Para o professor de direito penal da Faculdade de Direito da USP e advogado criminalista Pierpaolo Bottini, não há como justificar as falas de Silveira com base no direito à imunidade parlamentar prevista pela Constituição, conforme o deputado alega.

“A imunidade parlamentar é sagrada quando desempenhada no exercício da profissão. Neste caso, ele ultrapassou todos os limites. Ali não há uma crítica ácida, política, contundente, mas uma incitação ao ódio, que é vedada pela constituição”, diz. Hübner concorda, mas faz uma ressalva.

“Nem a liberdade de expressão e nem a imunidade parlamentar são ilimitadas. Contudo, o diabo está no detalhe: quem define onde traçar essa linha é o judiciário e é preciso ter uma jurisprudência estável, criteriosa e cuidadosa, que analise bem cada caso concreto”.

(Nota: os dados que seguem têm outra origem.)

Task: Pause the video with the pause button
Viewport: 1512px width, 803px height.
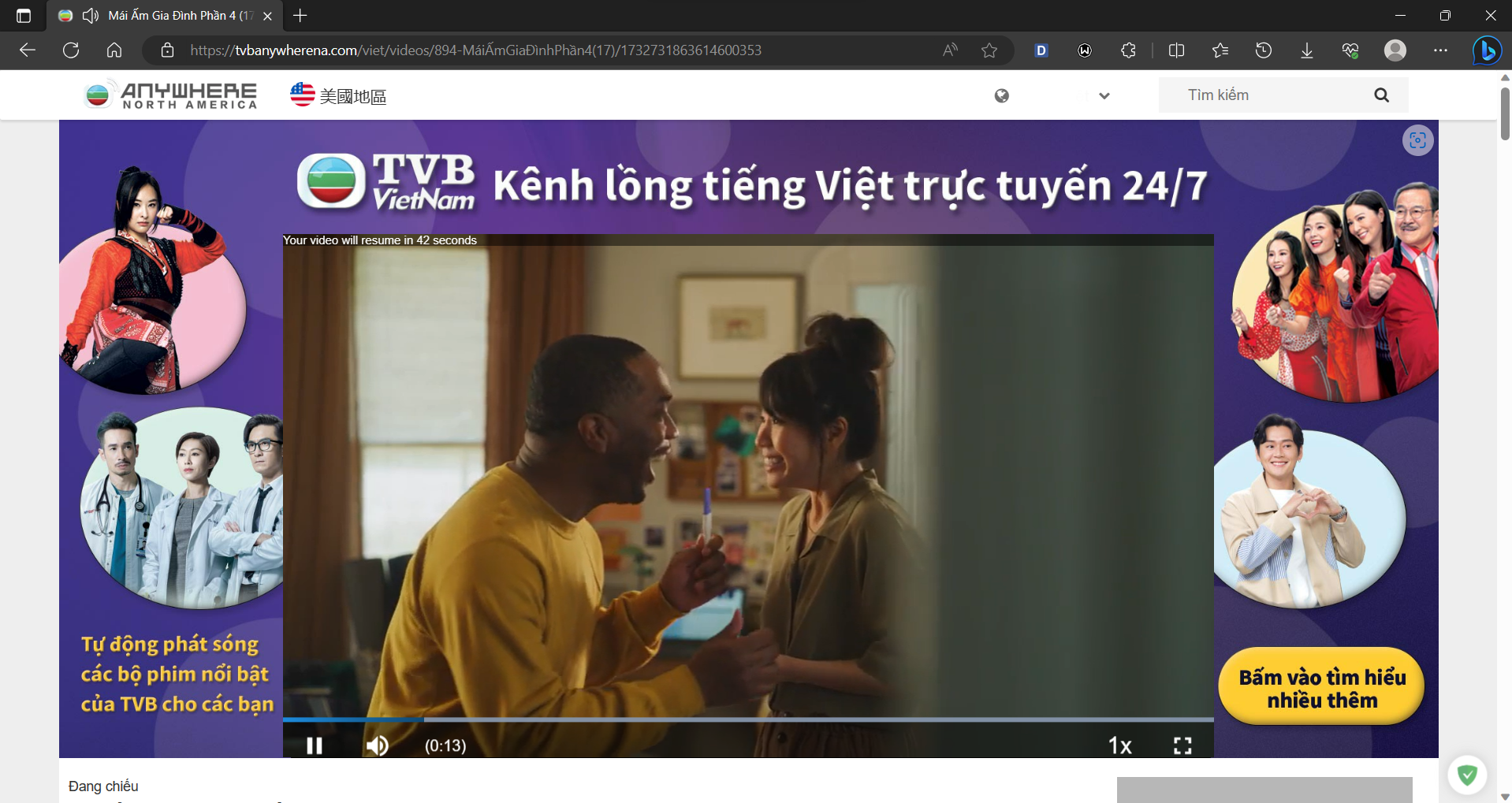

A diretora do IBCCRIM concorda e diz que a imunidade está prevista para que os parlamentares expressem opiniões, palavras e votos com conexão com a atividade da função legislativa. “Não foi o caso do vídeo do Deputado Daniel Silveira”, diz.

Hartmann discorda. “O parlamentar está fazendo crítica ácida da atuação de ministros do STF que têm, por sua vez, enorme poder. O que protege a liberdade de expressão do parlamentar –que na nossa Constituição é mais ampla do que aquela do cidadão comum– é exatamente a imunidade do art. 53”.

Bottino afirma que só ao longo do processo poderá se verificar se a fala do deputado tinha nexo com o mandato parlamentar. “O afastamento da imunidade só ocorre quando claramente ausente vínculo entre o conteúdo do ato praticado e a função pública parlamentar exercida.”

Na avaliação de Tangerino, a decisão de Moraes é resultado da omissão do Congresso diante de falas de parlamentares contra a ordem democrática, citando como exemplo declarações anteriores do deputado Eduardo Bolsonaro (PSL-RJ) em defesa do AI-5 e do fechamento do congresso.

“Tendo a acreditar que se o Congresso tivesse tomado posturas mais firmes com os deputados, que não toleram atitudes antidemocráticas, não chegaria a esse ponto”, diz.